**Selected text:**

If you’re reading this before your vacation, see if you can set yourself up for success before you leave. If you’re reading this on Sunday night before your first Monday back, you got this. Skip to the second section to pick up advice you can follow now that you’re back.
Before You Leave For Vacation
Tell People You Are Leaving
Your boss and coworkers will have a heads up, but be sure to spread the news of your absence to clients, customers, and collaborators too. Anyone you regularly communicate with should know that you are going on vacation. Try to give them 2 weeks notice or more, depending on the lead time of your work projects. Here are some tips to spread the word:
- Anytime you have a conversation that discusses future dates, make sure you speak up about your vacation.
- Add a short note about your upcoming vacation in your email signature, so people will see it every time they communicate with you. You
don’t have to go into details, just give the dates you are gone and an alternate person to email in your absence if necessary.
- Don’t forget to set up an email autoresponder that tells people you are on vacation.
- If you communicate over the phone, change your outgoing voicemail message to tell people the dates you are gone.2
Clean Up Your Inbox And Work Queue Before You Leave
The last thing you want to face when you return from vacation is a mountain of important deadlines and urgent emails. Before you leave, be kind to your future self, and try to complete as many tasks as possible. You’ll give yourself some breathing room, and your employer will be happy to see work completed early.

**Supplied material:**
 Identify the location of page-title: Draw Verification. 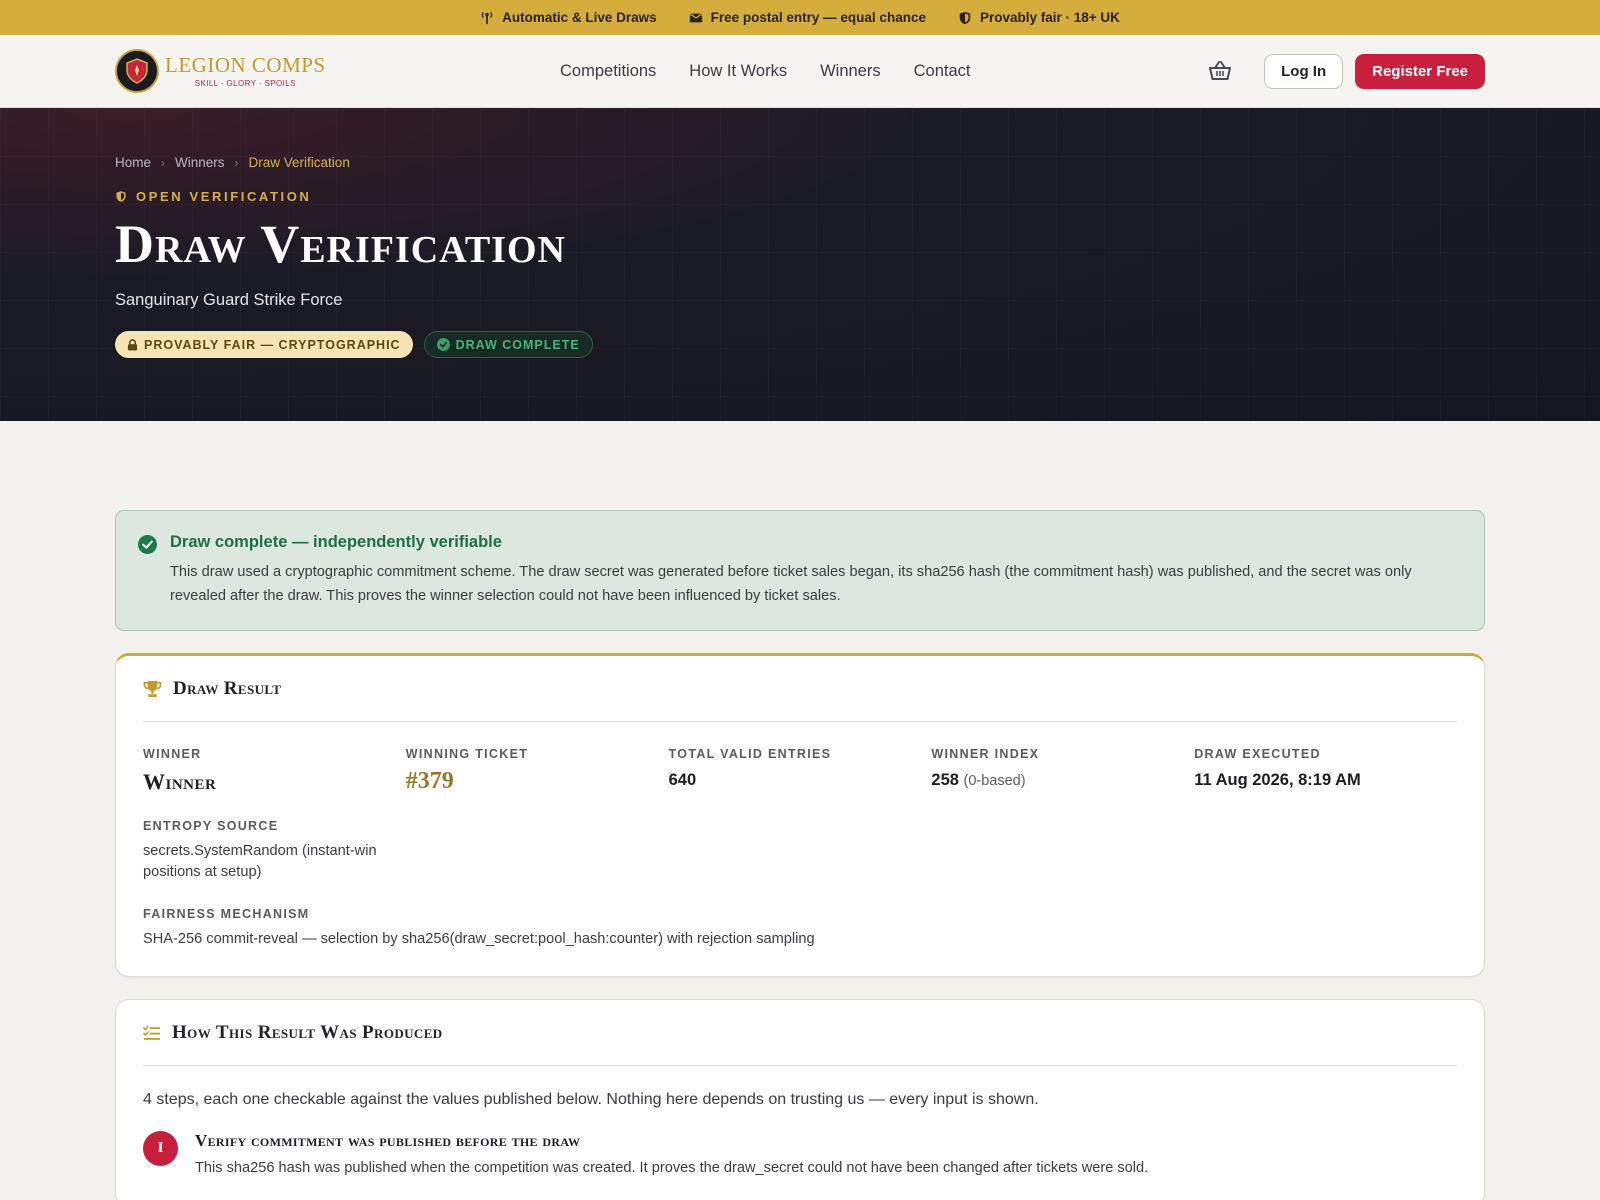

**What the task requires:** Carry the piece above on preparing for a vacation from work forward from its final sentence.

**Written reply:**
- If you use a task management program, look ahead to the week you return. Is there anything you can complete ahead of time?
- Make sure you’re completely caught up on email. Declutter your inbox to make space for what will come in while you’re away.
- Resolve any email conversations that have been going back and forth. If they can’t be resolved before you leave, make sure you give that person a heads up about your upcoming absence.
- Delete old voicemails.
- Organize your desk, and clear off anything you no longer need.3
Make These Two Lists
Have you ever had the experience of returning to work and wondering what it is exactly you do? If you spend a week or more unplugging, you may blissfully forget the nitty-gritty details of your work life. This can be wonderful for your stress levels, but not so great when you’re trying to get back into the swing of things. To support your return, make these two lists before you leave:
1. A List Of Your Current Projects
If you jot down a list of everything you currently work on, you’ll make it much easier to jump back in when you return. Bonus: if something comes up in your absence, a coworker can easily reference your work projects and jump in to help. Include:
- Your morning routine at work, along with daily tasks you do
- Every project you’re working on (and the status of each)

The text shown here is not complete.